Por lo general, solo los artistas mediocres dicen cosas interesantes y desconfío instintivamente de los que tienen labia, de los que hablan fluidamente, de los graciosos, de los que disertan, sin pudor, sobre su trabajo. Nunca le cuento a nadie lo que estoy haciendo. Mi misma hija
– Papá nunca habla de lo que escribe.
y no sé si ella entiende que no es posible hacerlo. De qué hablar, si trabajo en la oscuridad y no veo nada. Si me fuese posible hablar de un libro, no sería necesario escribirlo. Trabajo en la oscuridad, tanteando, llegan sombras y se van, llegan arquitecturas fragmentarias que confluyen, se unen. Un día de estos, en la primera versión de un capítulo, empecé a llorar mientras escribía. He leído que Dickens
(otro aburridísimo)
reía y lloraba durante la composición de sus libros. No pude creerlo. Ahora sí lo creo: nunca antes me había pasado y dudo que me vuelva a pasar. Pero fue un momento único, de felicidad total, la sensación de haber alcanzado y de estar viviendo en el centro del mundo, en el que todo me resultaba claro, de una belleza indescriptible, de una armonía absoluta. Son momentos así los que persigo desde que a los doce o trece años
(para qué estoy haciéndome el tonto, sé perfectamente la fecha exacta)

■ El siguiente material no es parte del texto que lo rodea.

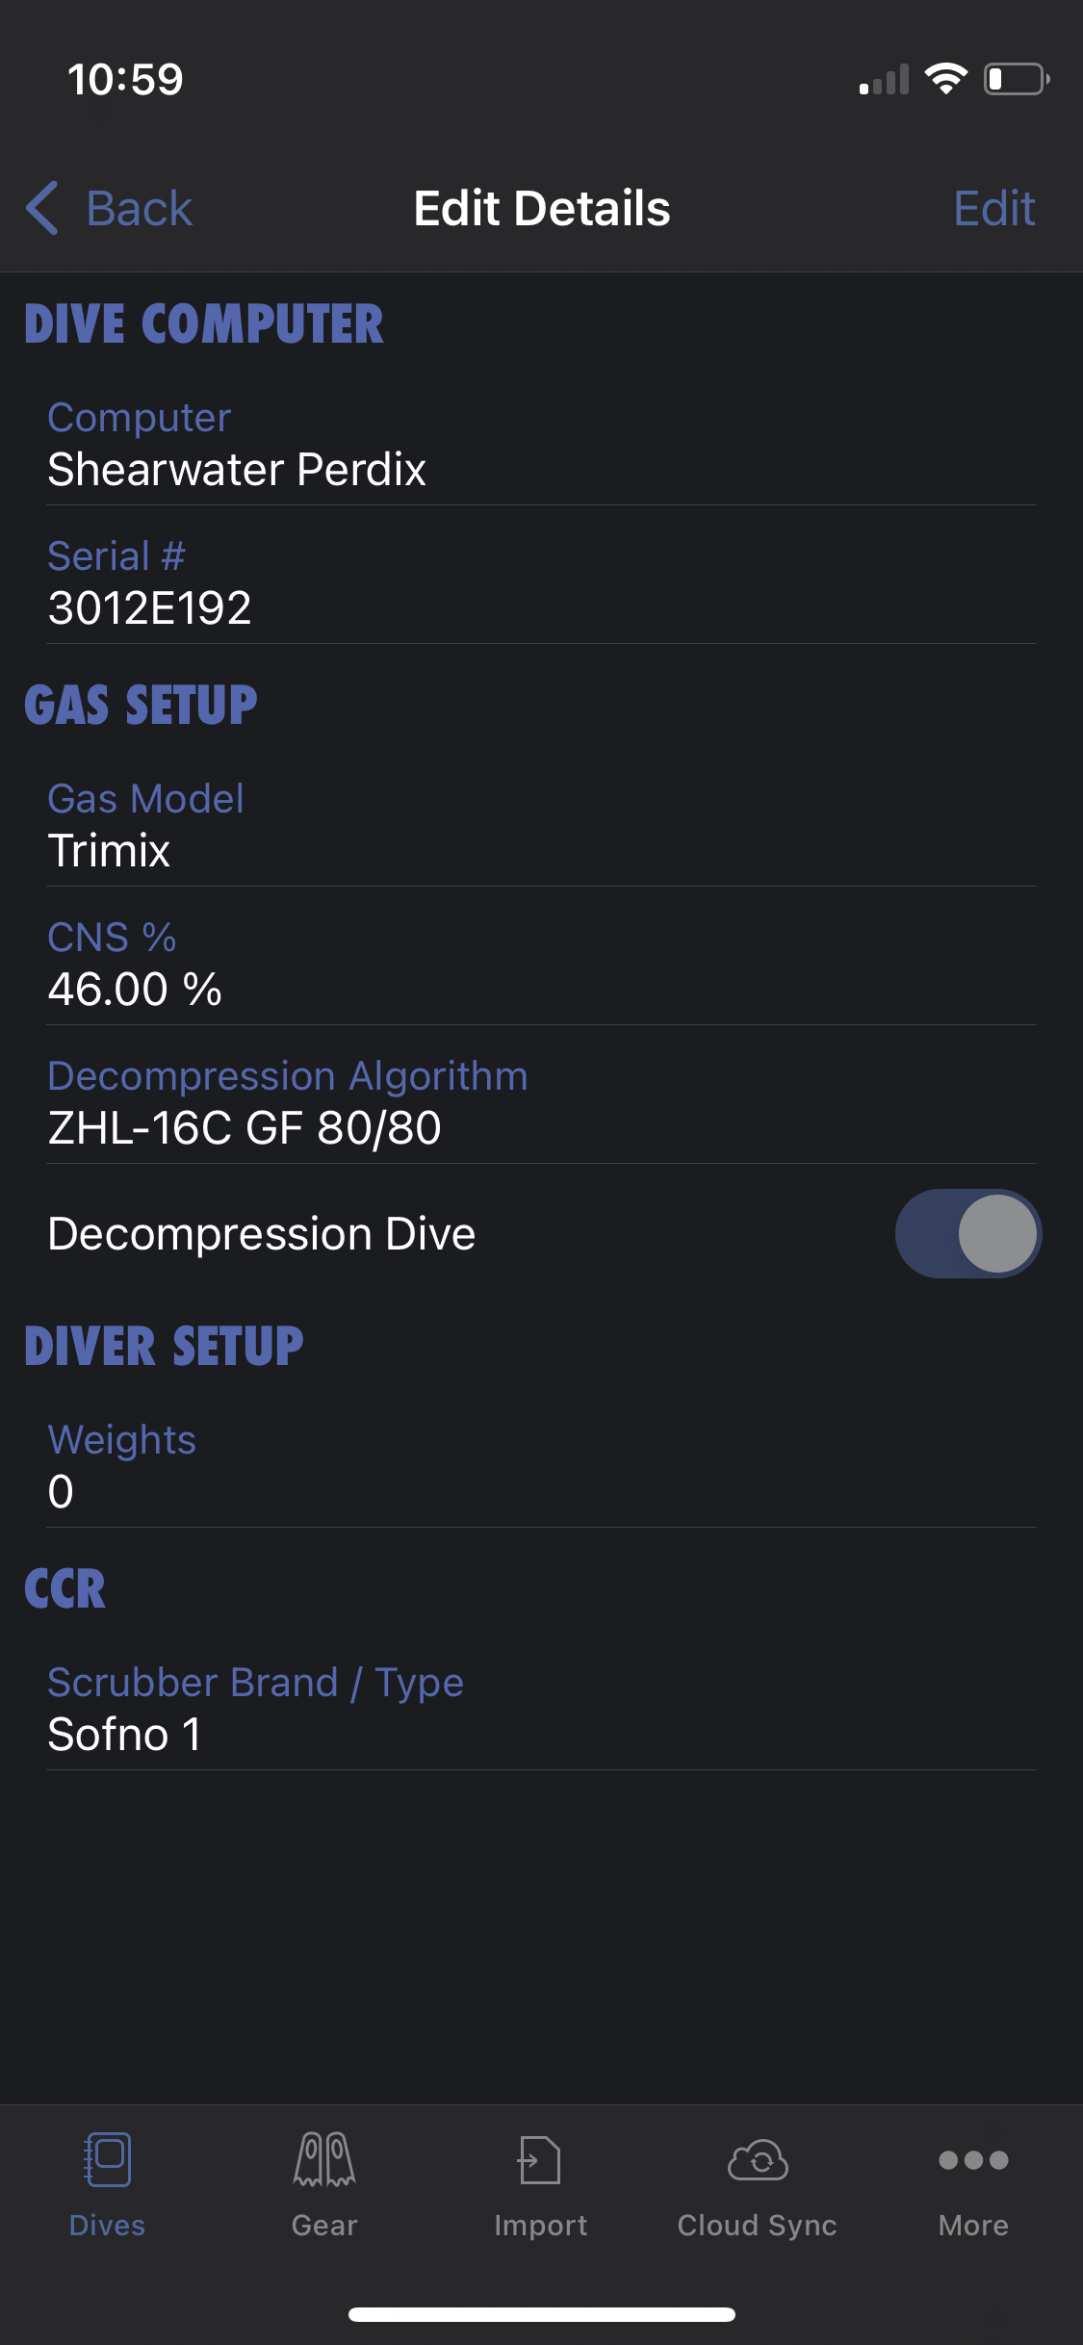Open the Decompression Algorithm ZHL-16C field

[x=541, y=1103]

me vino la seguridad fulminante de mi destino: fue el día 22 de diciembre de 1955, a las cinco de la tarde, yo iba, era pequeño, a casa en autobús, y de repente
– Soy escritor
y palabra de honor que esta evidencia me dio miedo: yo ni siquiera sabía lo que era un escritor. Después entendí que era casi todo lo que no son las personas que hacen libros, y lo entendí mejor.